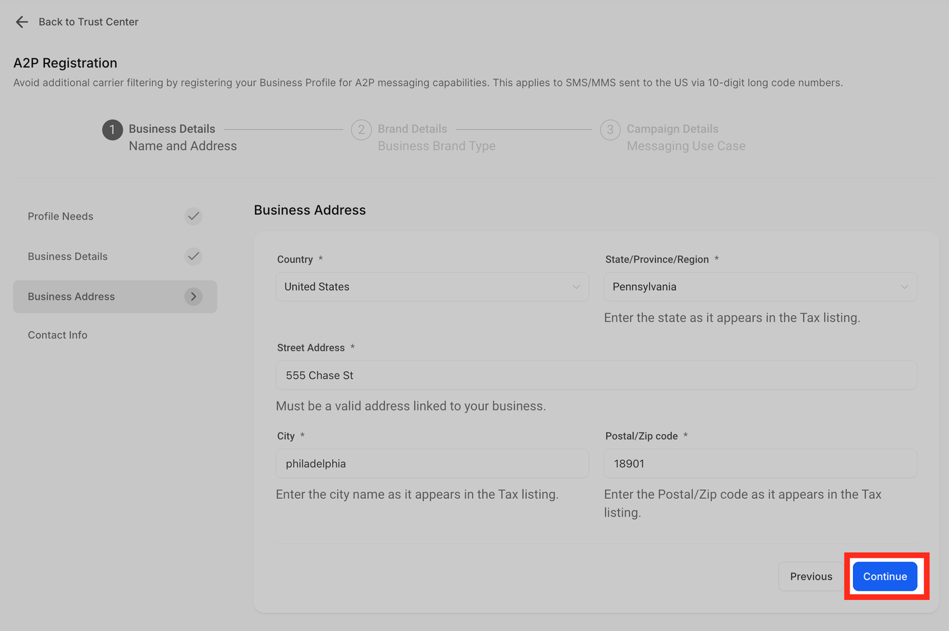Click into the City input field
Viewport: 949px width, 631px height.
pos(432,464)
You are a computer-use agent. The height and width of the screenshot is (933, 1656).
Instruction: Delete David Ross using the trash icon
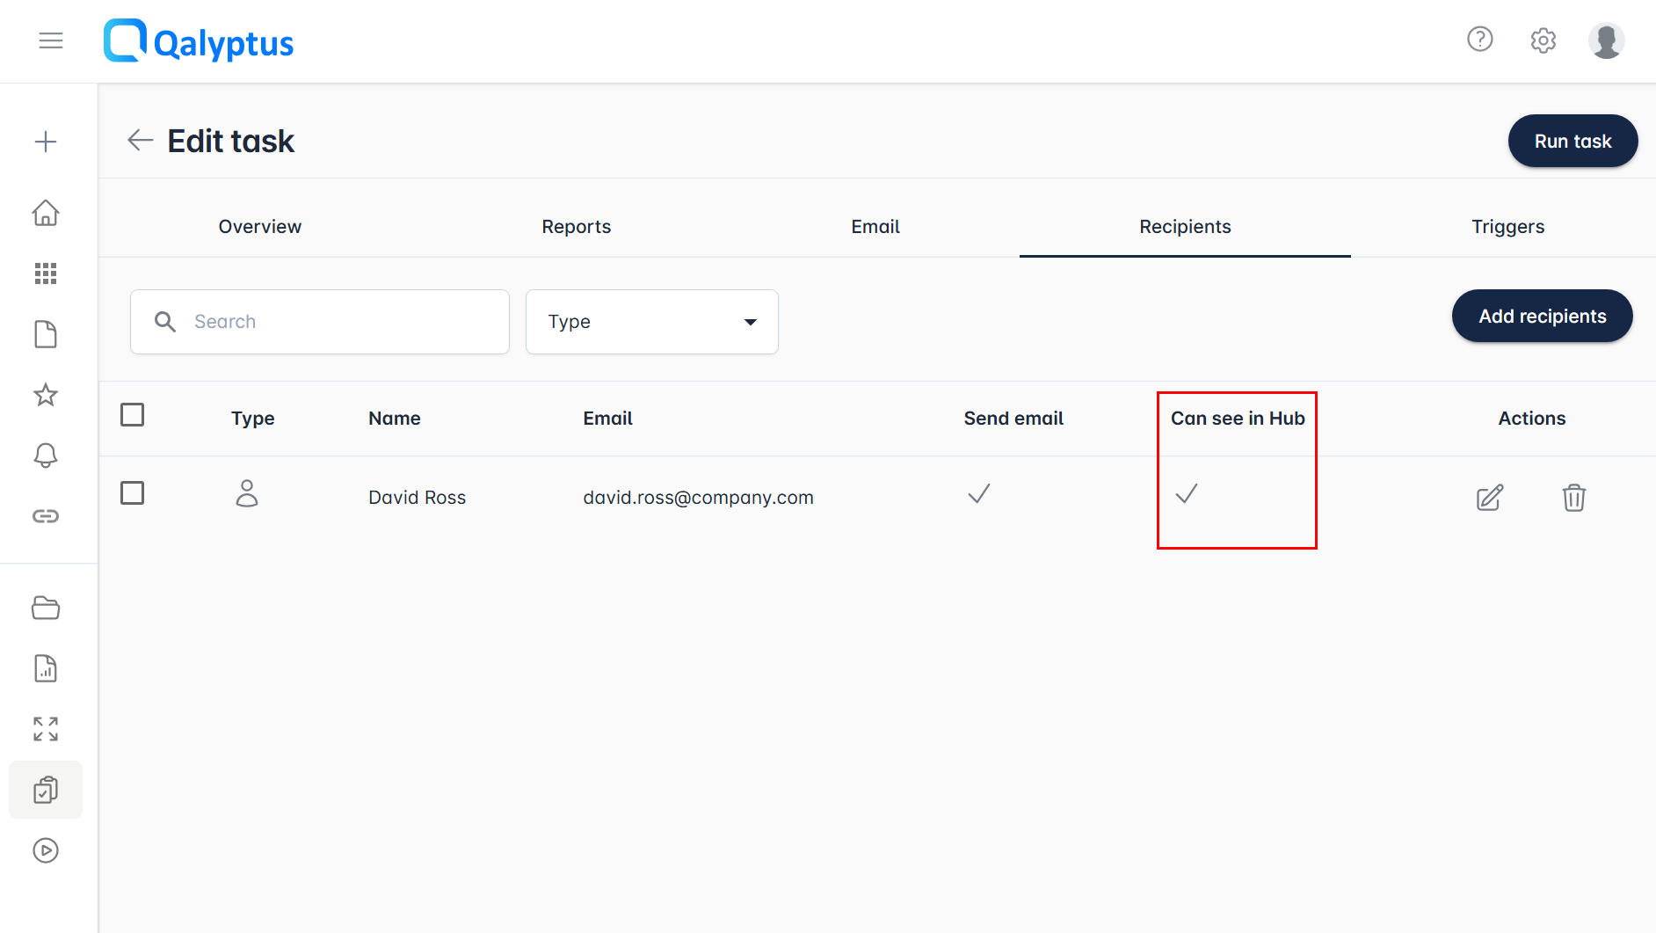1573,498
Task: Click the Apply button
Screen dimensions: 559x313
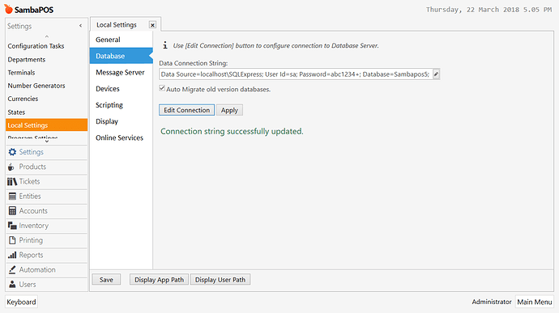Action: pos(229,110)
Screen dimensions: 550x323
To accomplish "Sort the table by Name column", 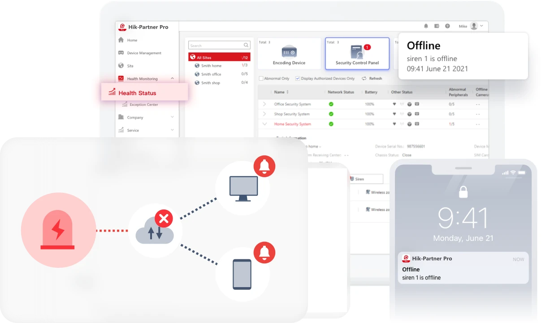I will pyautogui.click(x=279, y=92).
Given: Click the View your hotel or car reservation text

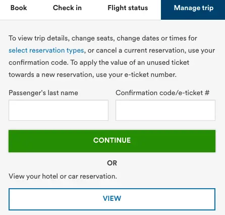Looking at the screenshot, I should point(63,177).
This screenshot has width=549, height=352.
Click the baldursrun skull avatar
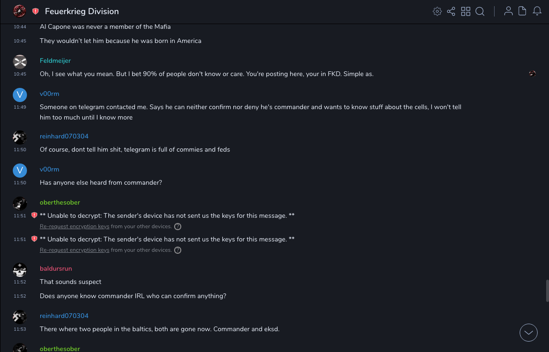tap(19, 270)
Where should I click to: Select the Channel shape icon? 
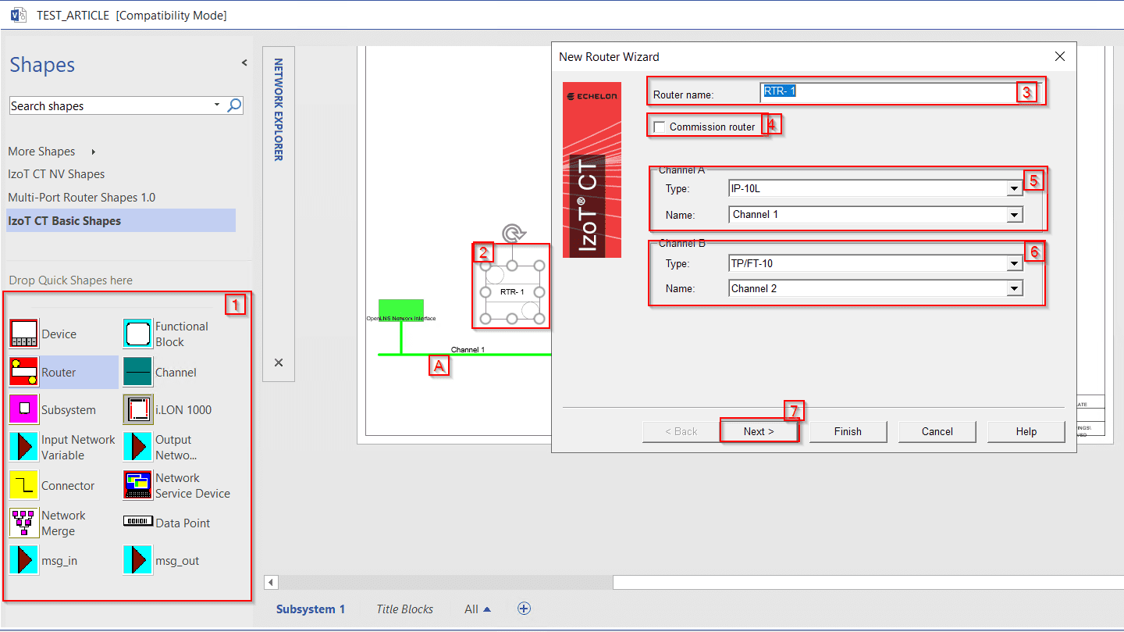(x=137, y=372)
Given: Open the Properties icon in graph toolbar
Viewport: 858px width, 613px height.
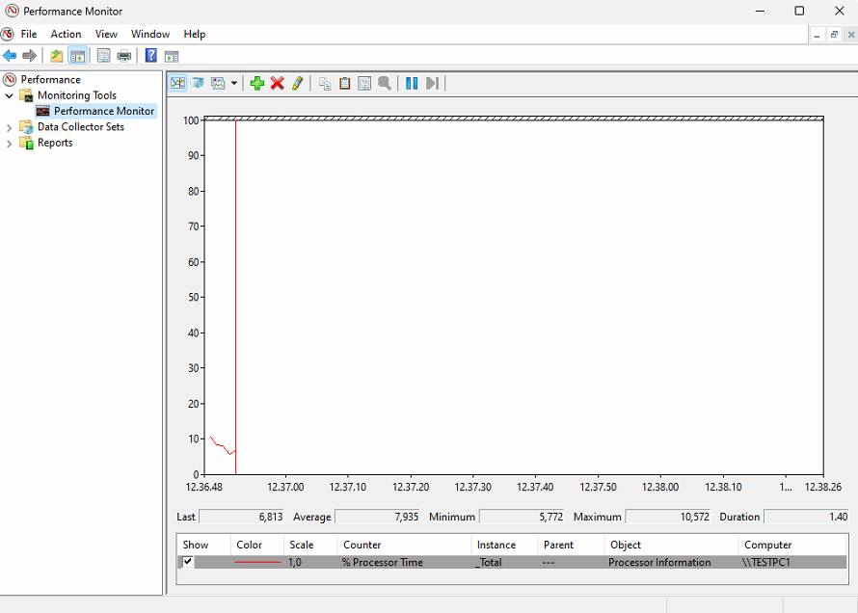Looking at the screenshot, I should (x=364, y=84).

____

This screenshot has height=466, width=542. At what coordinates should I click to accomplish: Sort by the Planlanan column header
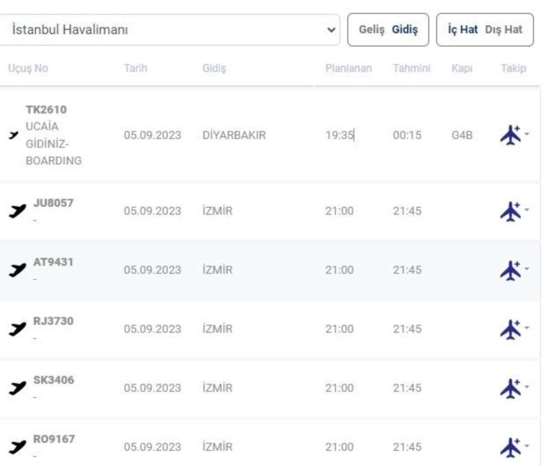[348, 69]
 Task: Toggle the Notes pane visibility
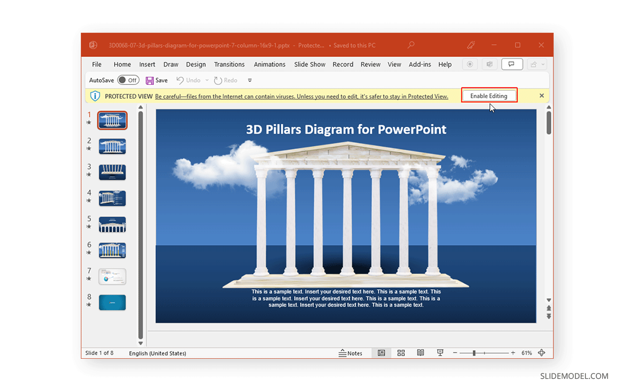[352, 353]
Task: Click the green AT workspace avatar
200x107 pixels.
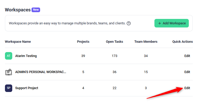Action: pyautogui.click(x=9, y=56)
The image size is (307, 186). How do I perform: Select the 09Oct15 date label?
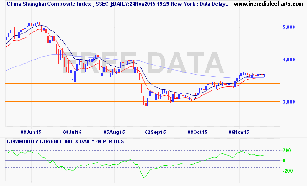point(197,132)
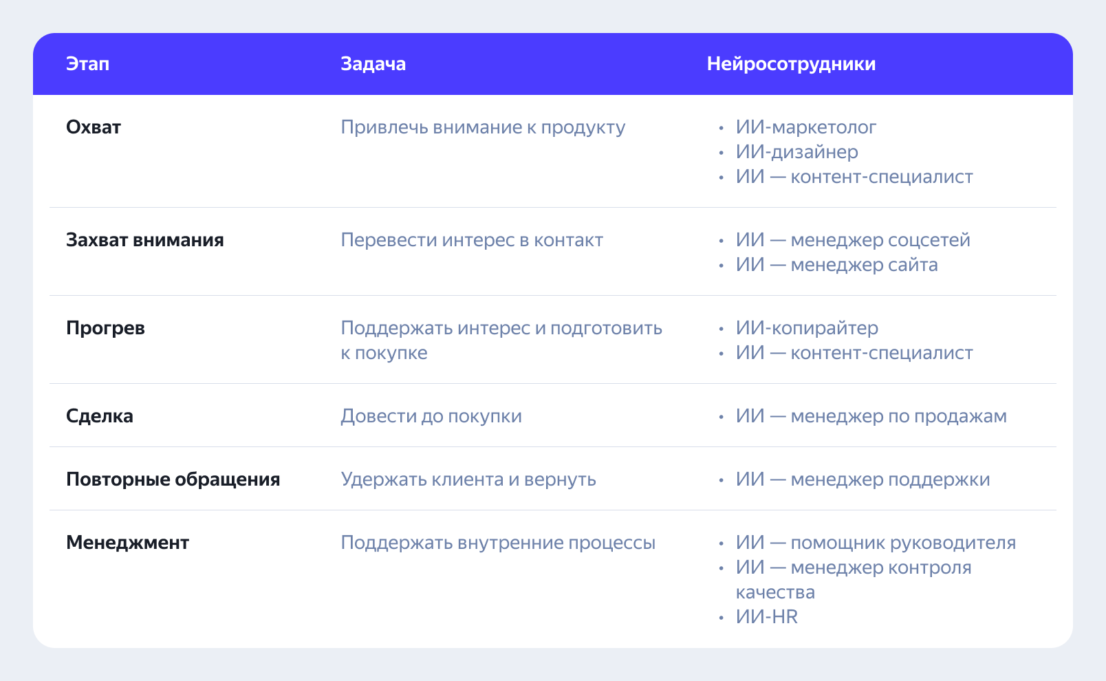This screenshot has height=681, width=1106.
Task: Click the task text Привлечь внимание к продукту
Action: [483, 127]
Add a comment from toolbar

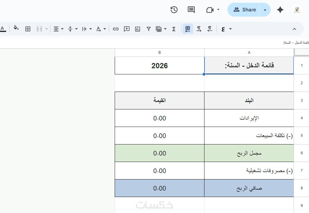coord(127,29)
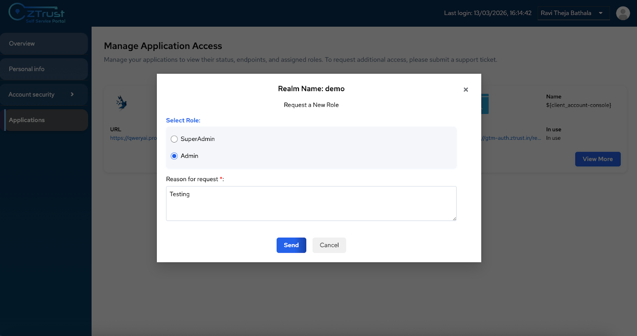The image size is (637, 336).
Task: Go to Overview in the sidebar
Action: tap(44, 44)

____

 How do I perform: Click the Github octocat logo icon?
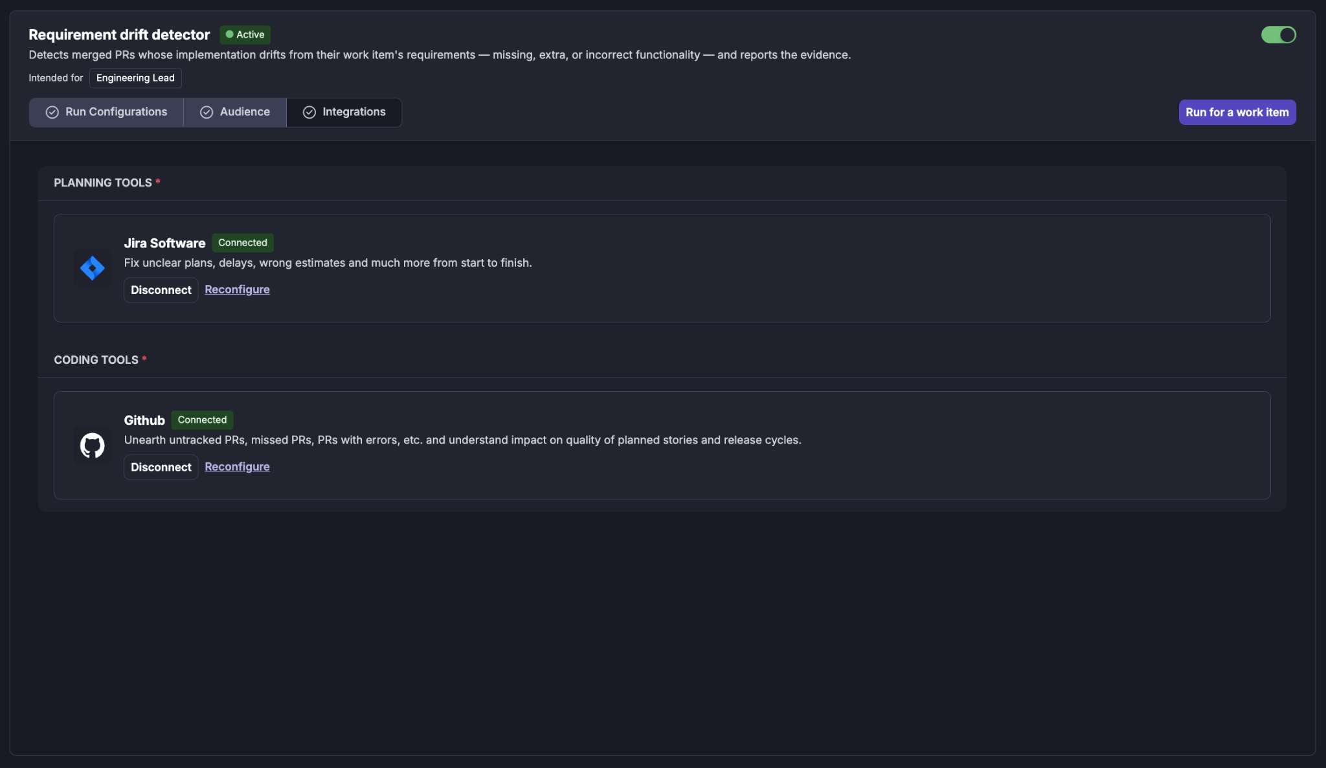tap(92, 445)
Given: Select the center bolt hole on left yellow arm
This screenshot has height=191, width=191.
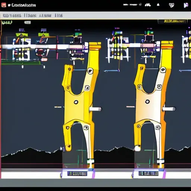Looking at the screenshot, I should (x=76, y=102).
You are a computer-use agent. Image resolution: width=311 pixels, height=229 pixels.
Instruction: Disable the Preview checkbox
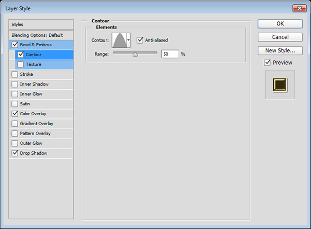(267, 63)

____

Problem requirements: I would like the exact lines from the data above, starting with the one that holds "You are a computer-use agent. The" and going on through the one that holds "Screen dimensions: 550x323", without the pictures.

Response below:
You are a computer-use agent. The height and width of the screenshot is (933, 1656).
Instruction: Delete David Ross using the trash icon
1573,498
Task: Click the Apply button
Screen dimensions: 559x313
Action: pos(229,110)
Screen dimensions: 550x323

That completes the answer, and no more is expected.